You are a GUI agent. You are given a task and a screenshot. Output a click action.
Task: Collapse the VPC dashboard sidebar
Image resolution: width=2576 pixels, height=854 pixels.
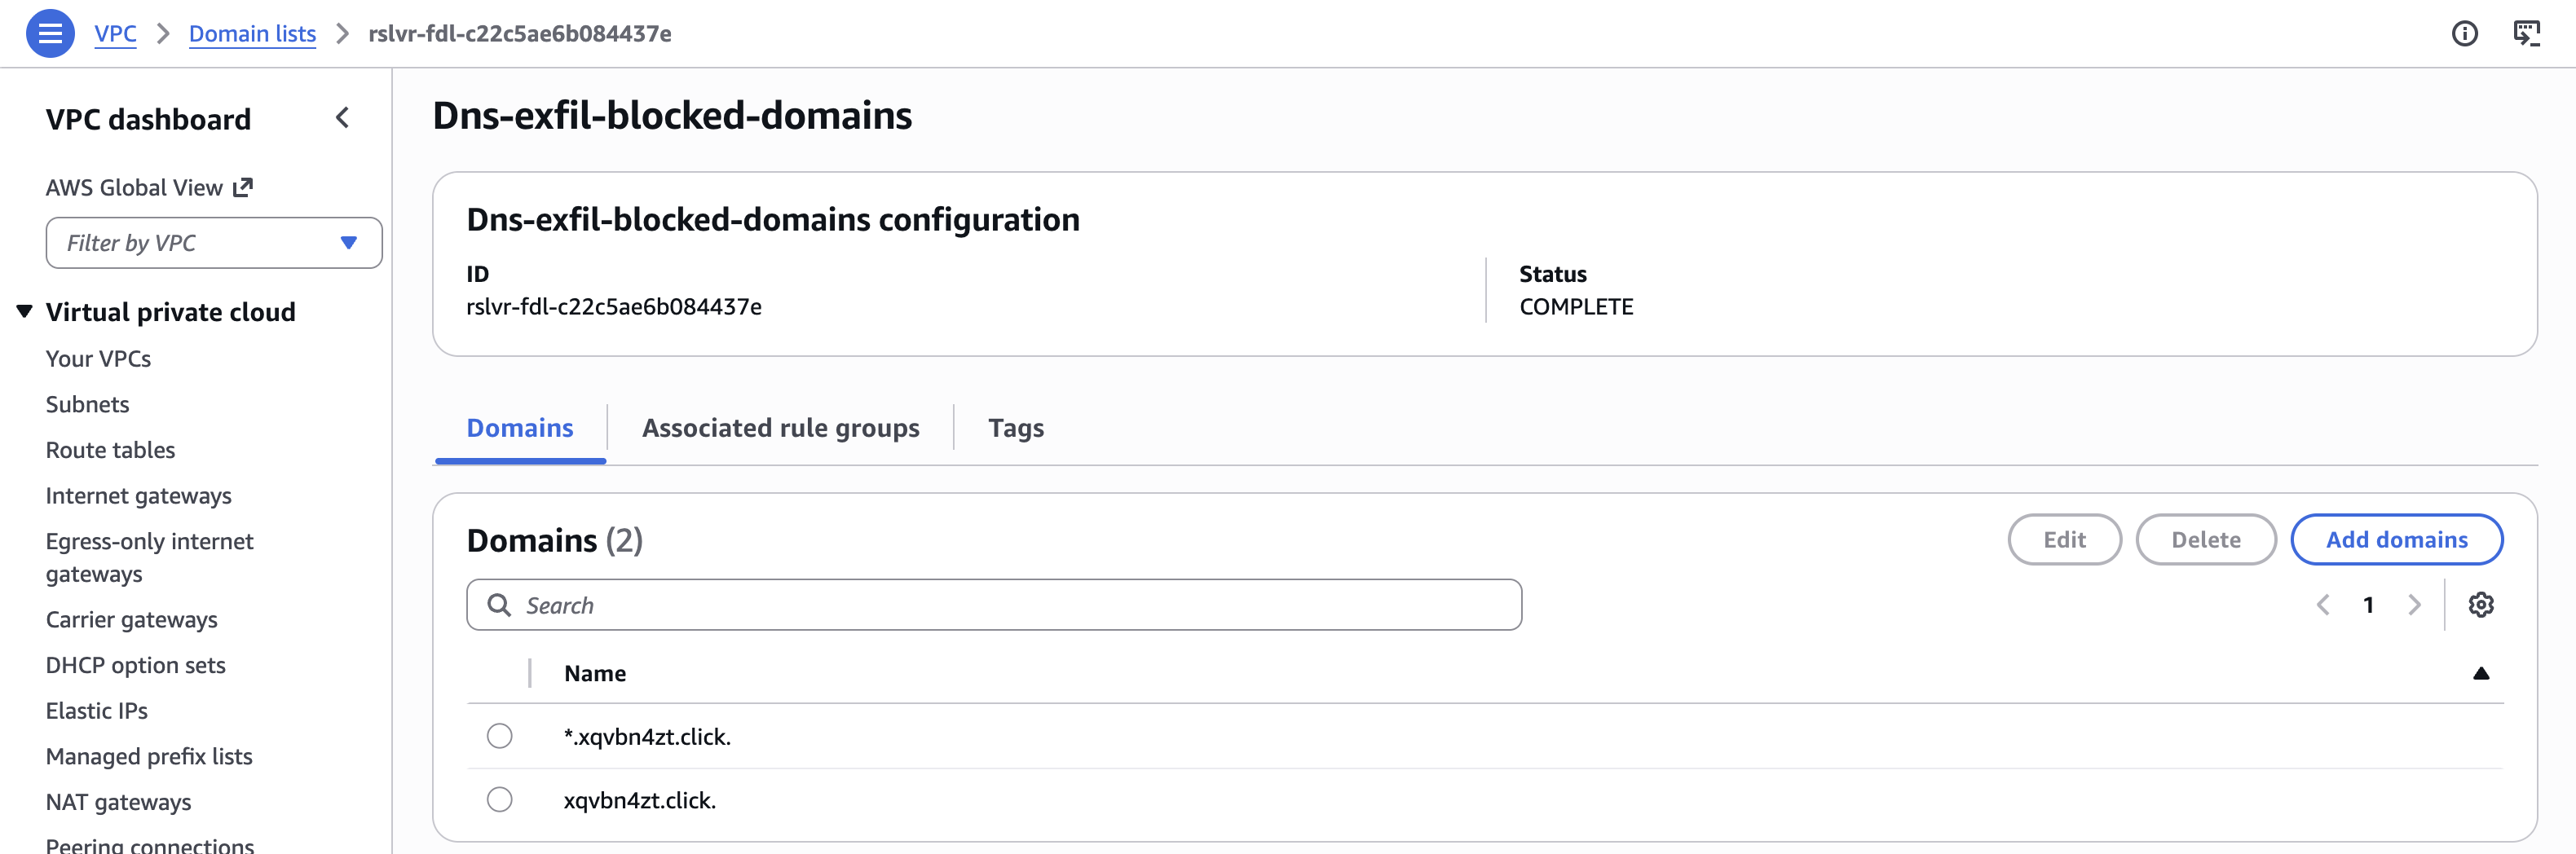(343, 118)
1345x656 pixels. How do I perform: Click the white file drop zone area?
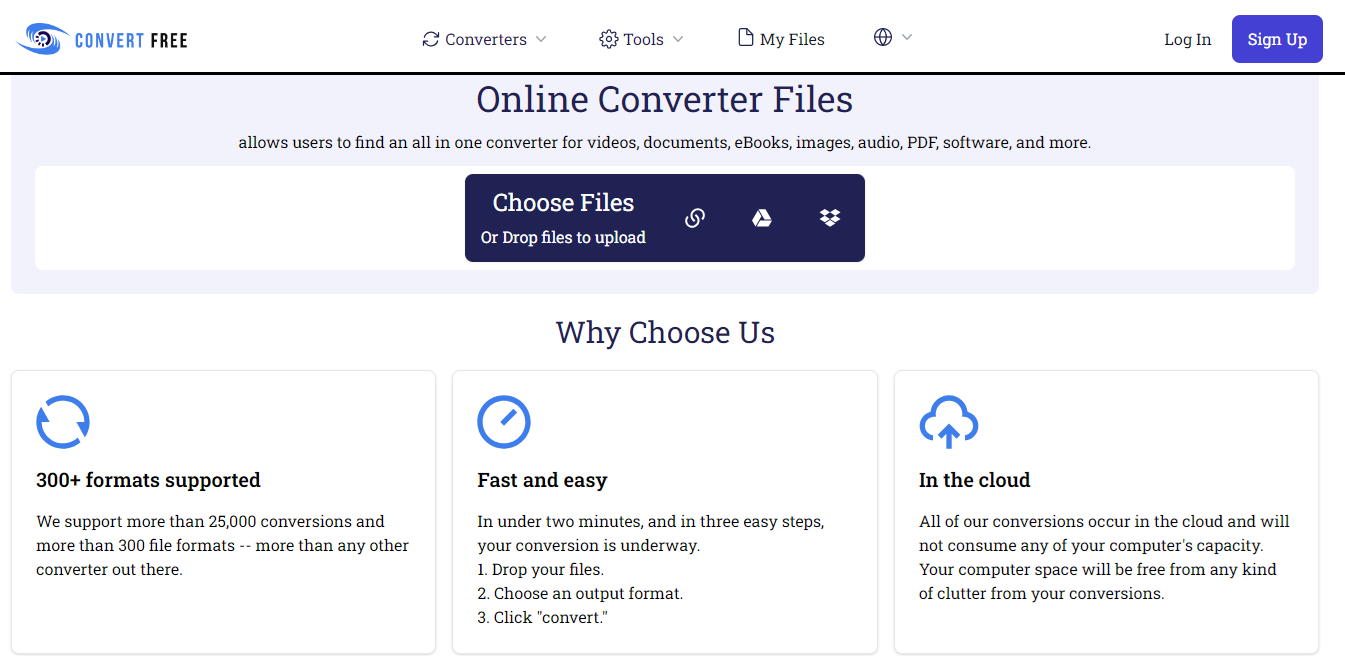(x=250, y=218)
++++
### Task directions
Reproduce each entry exactly as given; no pictures, please.

### Reply
You are a GUI agent. You are given a task and a screenshot. Output a click action.
Task: Collapse the VPC dashboard sidebar
Image resolution: width=2576 pixels, height=854 pixels.
(343, 118)
1345x656 pixels. How do I perform: Click the white file drop zone area?
(x=250, y=218)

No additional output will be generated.